Can you think of other realms in which we live conditionally and suffer for it?  How does the self-giving life of the Trinity release us into living free?



Jonathan Edwards here speaks of God's pleasure in creation:

"the pleasure God hath in those things which have been mentioned, is rather a pleasure in diffusing and communicating to, than in receiving from, the creature. Surely, it is no argument of indigence [i.e. neediness] in God that he is inclined to communicate of his infinite fullness. It is no argument of the emptiness or deficiency of a fountain, that it is inclined to overflow."

God creates from fullness not need.  His glory is not about demanding but giving.  From the Father's eternal begetting of the Son comes the logic of creation's in-time manufacture.  Creation is not the first time God has to relate to another.  Instead, creation finds its origin in His already-outgoing nature.

Creation is, therefore, birthed in self-giving love, not willed out of any necessity.  We can rest assured - God has not called us forth to gain from us, but to give to us.  In this sense we are "created for His glory."  We exist precisely because it is His glorious nature to give life.

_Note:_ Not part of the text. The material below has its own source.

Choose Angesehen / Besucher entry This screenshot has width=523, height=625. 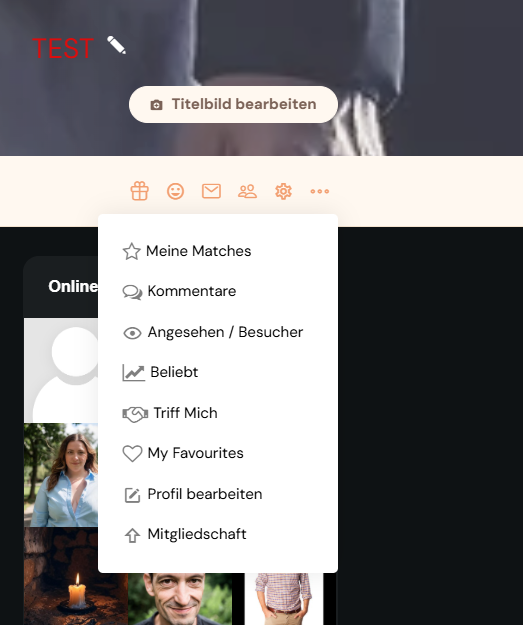pos(218,332)
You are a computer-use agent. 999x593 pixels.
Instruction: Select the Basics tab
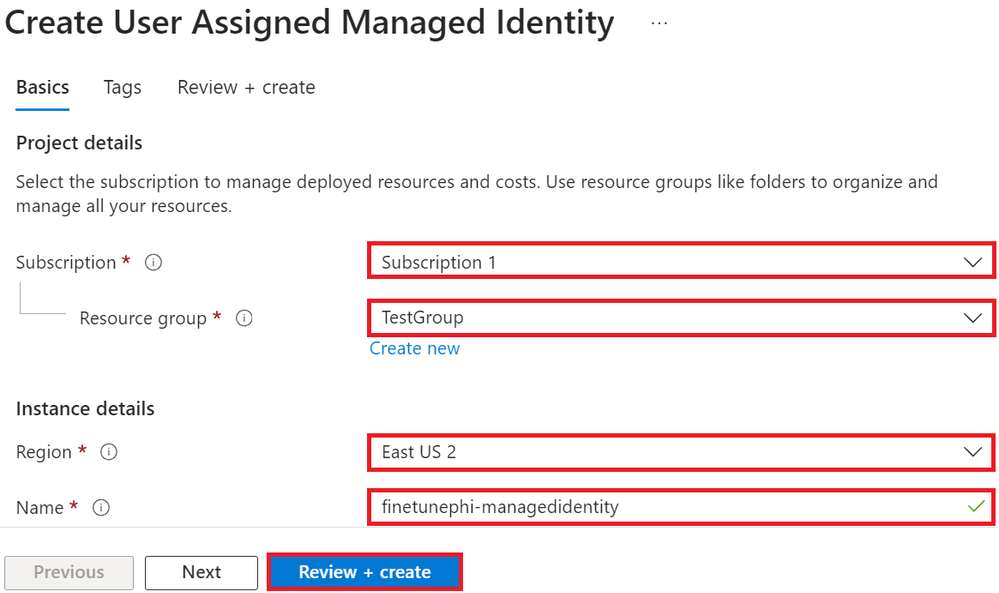[43, 88]
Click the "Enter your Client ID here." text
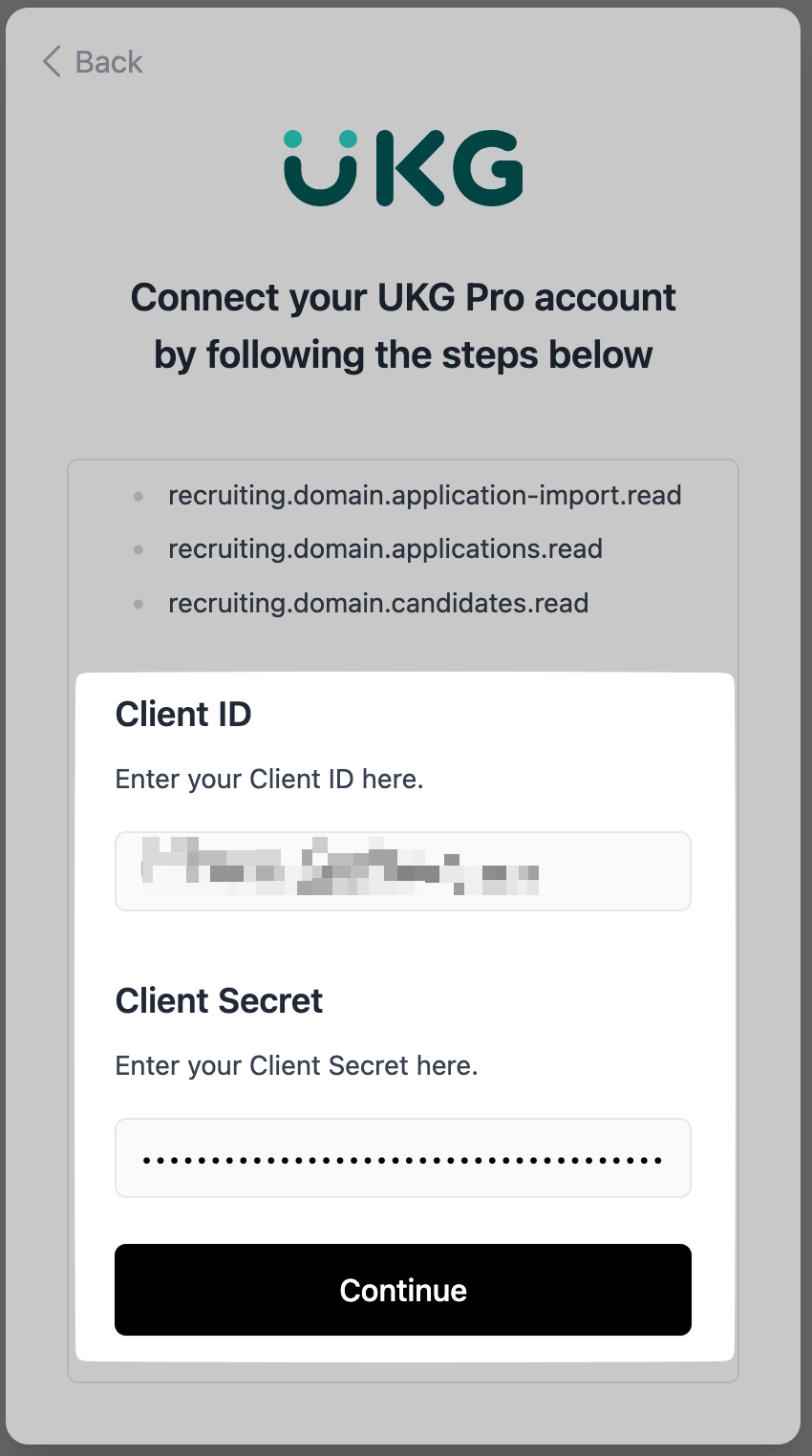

The Father has eternally poured life and blessings onto and into His Son by the Spirit.  He continues to express this glory by pouring out life to the world through His Christ.  In this way creation will be glorified, as the Lord gives of Himself, even to the depths of the cross.

Or to say it how Jesus did: "He who loses his life will find it." (Luke 17:33).  First it is God who finds His life in losing it.  He is who He is as He gives Himself away for the world.  Therefore Jesus does not call us into anything He hasn't eternally and originally been part of.  But now, through His invitation, we get to share in it.  Glory!


When preaching on John 1:1-2 (audio here), my last two points were this:

Jesus is God-sized


God is Jesus-shaped

I wonder whether much of our evangelism is aimed at persuading people of point number one.  And I wonder whether that emphasis, if divorced from the second point, is quite dangerous.

Here's what I mean - when we tell an unbeliever that Jesus is God, this is what they hear:  "You know the god of the pub discussion - the distant, arm-chair deity, uninvolved and uncaring?  Actually Jesus is that guy!"

"Oh" says the unbeliever.  "Because Jesus looks quite different to that."

"Yeah, I know" we say.  "But you need to look past all that stuff.  Deep down he's really 'the god you've always believed in' All that other stuff is just Jesus' human nature.  Yeah, that's like window-dressing.  Deep down he's The Big Guy."

And what's the result?  Well how many Christian testimonies run something like this...

"I have always believed in some kind of god.  And then I met Jesus.  And the preacher told me that Jesus is the god-I-always-believed-in.  So now I've added faith in Jesus to my bedrock belief in a deity."

Do you see what's happened here?  Some supposed natural knowledge of God is determining a person's view of Christ and determining it from the outset.

It should be the other way around.  Knowledge of Jesus should revolutionize our view of God. We should tell people not only that Jesus is God-sized, we should tell them that God is entirely Jesus-shaped.  Let's introduce them to the God they didn't know.  Let's offer them the Christ-like God.

As Archbishop Michael Ramsey once said (riffing on 1 John 1:5): "God is Christlike, and in Him there is no unchristlikeness at all."